Итак, вопрос, который перед нами стоит: как возможно, что игра актера на сцене /в фильме является видом его подлинного существования как субъекта? Выражаясь в терминах, более близких эстетической постановке вопроса: чем отличается гениальная игра великого актера от бездарной игры?

Итак, дадим первоначальные определения. Подлинность для случая игры актера будем понимать таким образом: неискаженное глубинное отношение к Другим, полнота присутствия в контексте игры, полнота самоидентификации с героем. Далее это определение будет раскрыто.

Формально говоря, с логической точки зрения, игру актера следует интерпретировать как вид лжи, притворства, в лучшем случае – карнавального лицедейства. Но если ее оставить под таким приговором, мы ничего не поймем в ней. В частности, как может быть, что бывает более или менее талантливая игра, как может быть, что актеры вызывают влюбленность у аудитории к себе, ни разу не появившись перед публикой в качестве себя самих, наконец, просто наше восхищенное отношение к талантливой игре, кардинально отличающееся, скажем, от “восхищения» умелым воровством. Если это не ложь, то как это следует называть?

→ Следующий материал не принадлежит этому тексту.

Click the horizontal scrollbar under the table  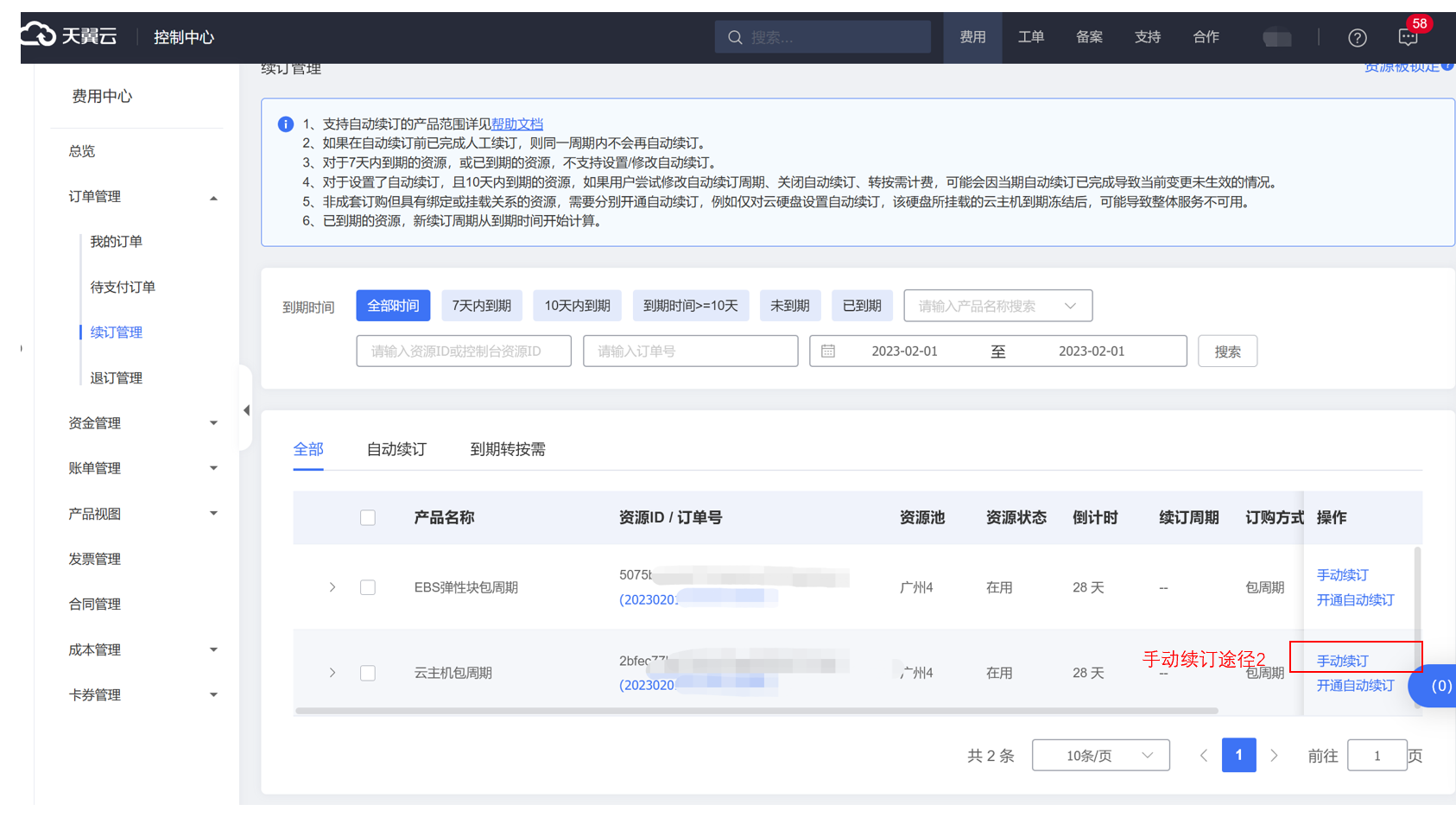756,711
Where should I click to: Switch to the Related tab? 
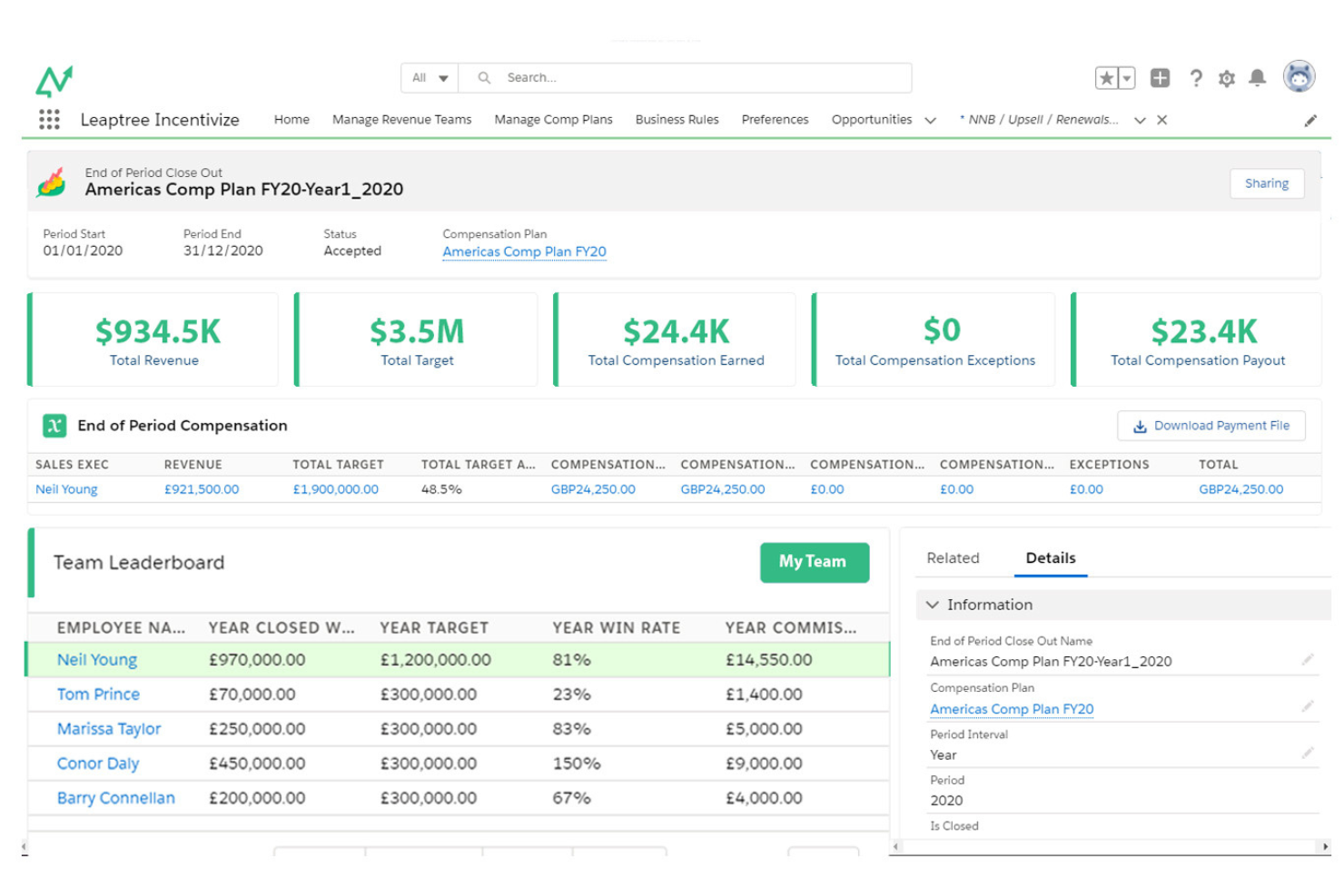coord(953,557)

Затем следует поставить вопрос, является ли это вообще типом субъектного существования, так как субъект – по определению существо свободное и совершающее выборы, в то время как актер следует своей роли и, может показаться, не совершает выборов. Однако с точки зрения актера, который во всяком случае является субъектом, актерское существование – это осмысленное и подлинное существование, не напоминающее, скажем, сон, в котором человек действительно не является субъектом. Играя, актер делает выбор, как держаться на съемке, с какой интонацией говорить, вообще, как интерпретировать своего героя, какую часть своего опыта и своей возможной идентификации (мы видели, что идентификация субъекта может быть весьма произвольной) задействовать, чтобы на время съемки идентифицироваться со своим героем. Более того, талантливый актер строит роль героя таким образом, что может показаться, что герой совершает выбор! Что герой в своих поступках свободен и вполне самотождественен. Таким образом, игра актера — это вид субъектного, свободного существования.

Еще одна вещь требует решительного разграничения: игра актером роли своего героя и повседневное житейское существование большинства людей, которое тоже заключается в игре каких-то житейских ролей, ношении масок, избегания подлинности и самотождественности. Э.Берн достаточно убедительно показал, что такие повседневные житейские игры — противоположность подлинного существования. Вот они-то действительно являются видом лжи, притворства, как это следует по логике для любой игры. Невозможно играть кого-то отличного от себя в житейском контексте и быть при этом подлинным. Но в контексте игры актера это вполне возможно. По-видимому, талантливого актера как субъекта стесняют житейские контексты, а игра для него — контекст, принципиально отличный от житейского.

Кстати, скажем два слова о контекстах. Сами житейские контексты очень часто выстраиваются субъектами, не желающими подлинности, как стесняющие свободу и ставящие присутствующих в такое положение, где они как бы вынуждены поддерживать и продолжать неподлинность. А вот пьесы, даже плохие, имеют обычно такое свойство, что герой в них максимально показывает себя, является исключительно собой. Исключением тут являются детективы, в которых герой-преступник скрывает себя, но и в детективах преступники редко являются главными героями, чаще главные герои – следователи, которые себя не скрывают. Следовательно, строй пьесы (фильма) предполагает героя и, соответственно, играющего его актера, как присутствующего, как максимально показывающего себя. Редко строй пьесы таков, что один герой мешает другому показывать себя и существовать подлинно. Хотя, такое может быть, и гениальный актер будет максимально присутствовать даже тогда, когда его герой находится в таком бедственном положении.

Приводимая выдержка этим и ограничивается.